Scottish referendum: What's the point of joining a party?
Two pro-independence parties have reported a rise in their membership despite the referendum on 18 September going against them.
The SNP now has more than 50,000 members compared with 25,642 at 17:00 on the day of the vote, the party said.
That puts it ahead of the entire UK-wide membership of the Lib Dems, which the party estimates exceeded 44,000 in April.
The Scottish Greens, another party in the "Yes" camp, say they have more than doubled their membership since the referendum, attracting more than 3,000 new members to give a total of 5,400 signed-up supporters.
The Scottish Labour Party says their party membership has increased by "hundreds" during the referendum period, though they will not disclose precise figures.
The Scottish Conservatives will not release their figures either but said they have "experienced an increase in numbers thanks to the referendum" and that the Conservative Friends of the Union group set up for the campaign attracted more than 80,000 members.
The Scottish Lib Dems do not release membership figures frequently enough to be able to tell how they may have changed since the referendum, but they point to a 9% increase in their UK-wide membership last year.
Membership gets you similar entitlements across most parties, such as....
- the chance to vote on selecting candidates
- the right to attend party conferences
- and the right to stand as a candidate after about one year's membership.
In some parties, members play a more direct role in deciding party policy.
Members of the SNP, the Scottish Greens and Scottish Lib Dems all have the opportunity to vote on motions at the annual conference that decide the party's position on various issues.
Scottish Labour and Scottish Conservative members also debate policy issues at conference but they are not voted on in a binding way.
'Same old politics'
So why have people been signing up to pro-independence parties in such big numbers?
Fraser Blain, 16, is from the Isle of Arran. He got the chance to vote for the first time in last week's referendum, cast his vote for "Yes" and four days later he joined the SNP.
He says he was motivated to join "because the Westminster parties don't represent young people in Scotland".
Fraser explains: "Young people in Scotland won't put up with the same old politics as usual from Westminster. We voted for change - and the SNP is the best way to deliver that change we desperately need to make our country a fairer place for everyone who lives here."
Julia Sutherland, a writer and comedian who's 38, has recently joined the Scottish Green Party.
She says she felt "galvanised into being part of the political process by the campaign, but those issues - like Trident, social justice - haven't gone away just because it turned out to be a 'No' vote".
She says her next step will be to go along to the party's autumn conference where her main aim is to "be inspired and informed by people who know more than I do, and to participate in the discussion about where we go next".

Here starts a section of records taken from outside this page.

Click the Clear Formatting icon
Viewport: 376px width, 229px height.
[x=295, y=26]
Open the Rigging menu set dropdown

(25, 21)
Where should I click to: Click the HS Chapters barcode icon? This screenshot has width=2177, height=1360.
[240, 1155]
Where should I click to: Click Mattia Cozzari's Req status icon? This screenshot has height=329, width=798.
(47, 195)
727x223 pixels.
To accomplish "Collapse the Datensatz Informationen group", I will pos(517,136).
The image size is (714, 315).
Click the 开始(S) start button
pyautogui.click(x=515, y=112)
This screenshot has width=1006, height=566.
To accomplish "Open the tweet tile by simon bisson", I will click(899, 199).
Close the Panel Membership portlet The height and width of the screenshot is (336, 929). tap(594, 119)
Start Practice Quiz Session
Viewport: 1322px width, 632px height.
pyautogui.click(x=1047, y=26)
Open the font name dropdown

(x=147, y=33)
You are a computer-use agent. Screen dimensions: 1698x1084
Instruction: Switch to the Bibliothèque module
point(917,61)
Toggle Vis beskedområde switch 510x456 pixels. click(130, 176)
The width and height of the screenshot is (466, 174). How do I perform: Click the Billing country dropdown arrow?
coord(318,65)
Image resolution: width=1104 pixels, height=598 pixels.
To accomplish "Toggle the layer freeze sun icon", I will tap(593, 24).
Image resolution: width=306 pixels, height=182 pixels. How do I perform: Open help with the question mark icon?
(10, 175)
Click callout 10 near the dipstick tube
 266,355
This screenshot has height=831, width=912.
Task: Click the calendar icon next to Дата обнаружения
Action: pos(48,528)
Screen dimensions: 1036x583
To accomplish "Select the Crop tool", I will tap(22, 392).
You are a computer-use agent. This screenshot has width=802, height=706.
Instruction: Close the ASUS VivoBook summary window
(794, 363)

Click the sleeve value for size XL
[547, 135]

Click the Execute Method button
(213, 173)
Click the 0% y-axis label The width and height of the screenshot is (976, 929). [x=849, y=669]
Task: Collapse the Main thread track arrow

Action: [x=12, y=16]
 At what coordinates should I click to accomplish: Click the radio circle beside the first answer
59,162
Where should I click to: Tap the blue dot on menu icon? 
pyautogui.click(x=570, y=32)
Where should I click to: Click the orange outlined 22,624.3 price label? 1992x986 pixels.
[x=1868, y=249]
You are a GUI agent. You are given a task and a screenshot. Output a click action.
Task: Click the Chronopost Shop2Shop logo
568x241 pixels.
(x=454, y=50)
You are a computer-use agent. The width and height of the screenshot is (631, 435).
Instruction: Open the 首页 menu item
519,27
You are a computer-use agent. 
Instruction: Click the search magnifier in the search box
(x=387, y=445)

Party membership as a whole remains a minority pursuit. A recent House of Commons Library note shows that less than 1% of the UK electorate is now a member of the Conservative, Labour or Liberal Democrat Party, compared with 3.8% in 1983.
But the author Richard Keen points out that smaller parties and nationalist parties have bucked this trend to some extent, since they have in his words "risen markedly since the new millennium".